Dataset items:
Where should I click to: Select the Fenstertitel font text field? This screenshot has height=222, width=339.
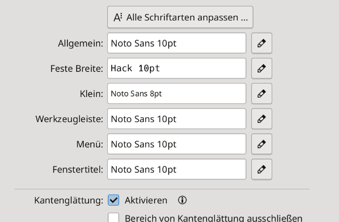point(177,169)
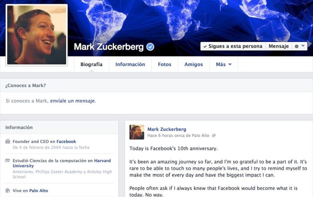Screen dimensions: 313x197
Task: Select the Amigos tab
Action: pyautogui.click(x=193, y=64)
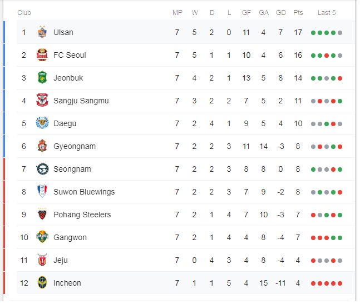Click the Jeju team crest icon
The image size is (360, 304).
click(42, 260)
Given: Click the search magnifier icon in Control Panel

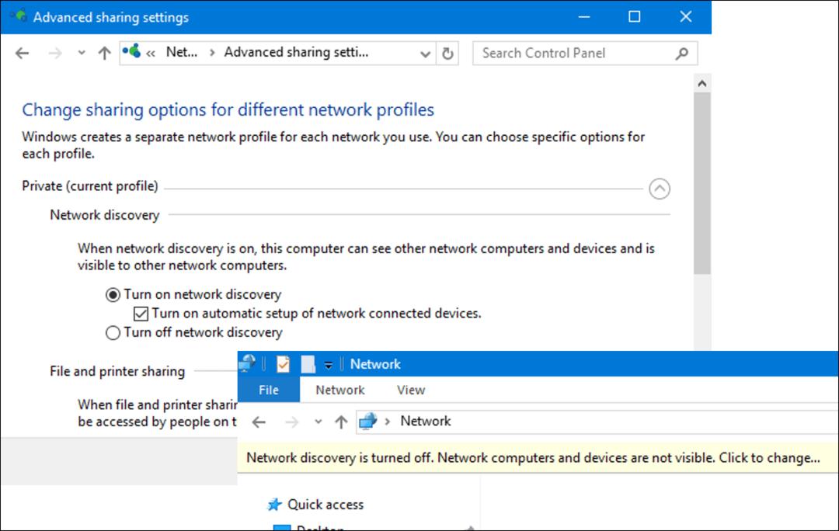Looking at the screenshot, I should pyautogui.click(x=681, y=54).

#### Instructions for the task
Copy the entries above word for word, leaving out the pictures.

#### Result for this task
Where should I click to: Select the Fenstertitel font text field? This screenshot has height=222, width=339.
point(177,169)
Screen dimensions: 313x197
Task: Select the Amigos tab
Action: pyautogui.click(x=193, y=64)
Click the Jeju team crest icon
The image size is (360, 304).
click(42, 260)
Given: Click the search magnifier icon in Control Panel

Looking at the screenshot, I should pyautogui.click(x=681, y=54).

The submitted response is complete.